Hij zei: ‘Zij zijn toch van Mij, mijn eigen kinderen zullen mijn vertrouwen niet opnieuw beschamen.’ En Hij werd hun redder. In al hun onderdrukking werd Hij Zelf onderdrukt en Hij redde hen in eigen persoon. In zijn liefde en medelijden verloste Hij hen, tilde hen op en droeg hen door de jaren heen. 10 Maar zij kwamen in opstand tegen Hem en deden zijn Heilige Geest verdriet. Daarom werd Hij hun vijand en vocht Hij persoonlijk tegen hen.
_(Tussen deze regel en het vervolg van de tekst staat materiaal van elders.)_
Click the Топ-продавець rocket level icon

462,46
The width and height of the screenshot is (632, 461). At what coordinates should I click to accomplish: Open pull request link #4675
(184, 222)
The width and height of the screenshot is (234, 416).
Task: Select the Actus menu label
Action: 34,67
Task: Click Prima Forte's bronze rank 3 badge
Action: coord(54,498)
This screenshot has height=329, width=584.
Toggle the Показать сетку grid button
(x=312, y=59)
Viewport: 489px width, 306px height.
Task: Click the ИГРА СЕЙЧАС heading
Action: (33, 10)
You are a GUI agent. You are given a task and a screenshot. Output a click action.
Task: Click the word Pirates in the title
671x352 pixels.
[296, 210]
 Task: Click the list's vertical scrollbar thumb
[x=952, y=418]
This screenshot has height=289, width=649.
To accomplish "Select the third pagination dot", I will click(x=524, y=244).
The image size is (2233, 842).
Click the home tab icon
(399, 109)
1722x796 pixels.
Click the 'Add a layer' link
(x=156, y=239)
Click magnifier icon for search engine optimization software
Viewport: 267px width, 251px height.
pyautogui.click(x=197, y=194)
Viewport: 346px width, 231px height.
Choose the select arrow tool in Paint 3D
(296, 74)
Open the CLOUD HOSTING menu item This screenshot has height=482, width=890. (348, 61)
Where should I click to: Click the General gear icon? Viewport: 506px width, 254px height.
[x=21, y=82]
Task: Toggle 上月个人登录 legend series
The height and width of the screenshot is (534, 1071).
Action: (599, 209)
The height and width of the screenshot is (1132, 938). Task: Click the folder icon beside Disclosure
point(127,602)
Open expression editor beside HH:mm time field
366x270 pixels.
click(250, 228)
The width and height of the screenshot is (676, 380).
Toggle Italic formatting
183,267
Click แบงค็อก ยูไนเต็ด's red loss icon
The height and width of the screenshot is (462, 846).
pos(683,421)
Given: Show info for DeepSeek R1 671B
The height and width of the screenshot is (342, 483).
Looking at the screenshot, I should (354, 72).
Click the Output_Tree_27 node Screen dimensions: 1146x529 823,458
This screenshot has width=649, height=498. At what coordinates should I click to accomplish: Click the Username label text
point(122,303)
11 Toen herinnerden zij zich de dagen van weleer, toen Gods dienaar Mozes zijn volk uit Egypte wegleidde en zij riepen: Waar is Hij die Israël door de zee voerde, met Mozes als hun herder? Waar is de God die zijn Heilige Geest stuurt om onder zijn volk te wonen? 12 Waar is Hij wiens machtige kracht de zee voor hen splitste, toen Mozes zijn hand ophief en zijn reputatie voor eeuwig vestigde? 13 Wie leidde hen over de bodem van de zee? Net als paarden die door de woestijn rennen, struikelden zij niet. 14 Als grazend vee in de dalen, zo gaf de Geest van de Here hun rust. O Here, op die manier bezorgde U Zichzelf een geweldige naam. 15 Kijk vanuit de hemel neer en zie ons vanuit uw heilige, glorieuze verblijfplaats. Waar is uw liefde voor ons die U altijd liet zien? Waar zijn nu uw kracht, uw genade en uw medelijden? 16 U bent immers nog steeds onze Vader! Abraham en Jakob kennen ons niet, maar U blijft onze vader, onze verlosser van oudsher. 17 O Here, waarom liet U ons afdwalen van uw wegen in onze onbuigzaamheid, zodat wij zondigden en ons tegen U keerden? Kom terug en help ons, want wij, die uw eigendom zijn, hebben U zo nodig. 18 Hoe kort hebben wij Jeruzalem maar in bezit gehad! En nu hebben onze vijanden haar verwoest. 19 O God, waarom behandelt U ons alsof wij uw volk niet zijn, als een heidens volk dat U nooit ‘Here’ noemde?

De Here als pottenbakker

64 Och, als U eens de hemel openscheurde en naar beneden kwam! De bergen zouden schudden in uw aanwezigheid! Het verterende vuur van uw glorie zou de bossen platbranden en de oceanen laten droogkoken. De volken zouden voor U sidderen van angst, dan zouden uw vijanden erachter komen, waarom U zo geducht bent! Zo was het vroeger ook wanneer U naar beneden kwam, want U deed vreselijke dingen, die boven al onze vermoedens uitgingen en waar de bergen van schudden! Want wat niemand ooit heeft gezien of gehoord en wat niemand ooit heeft bedacht, dat heeft God allemaal klaar voor hen die op Hem wachten.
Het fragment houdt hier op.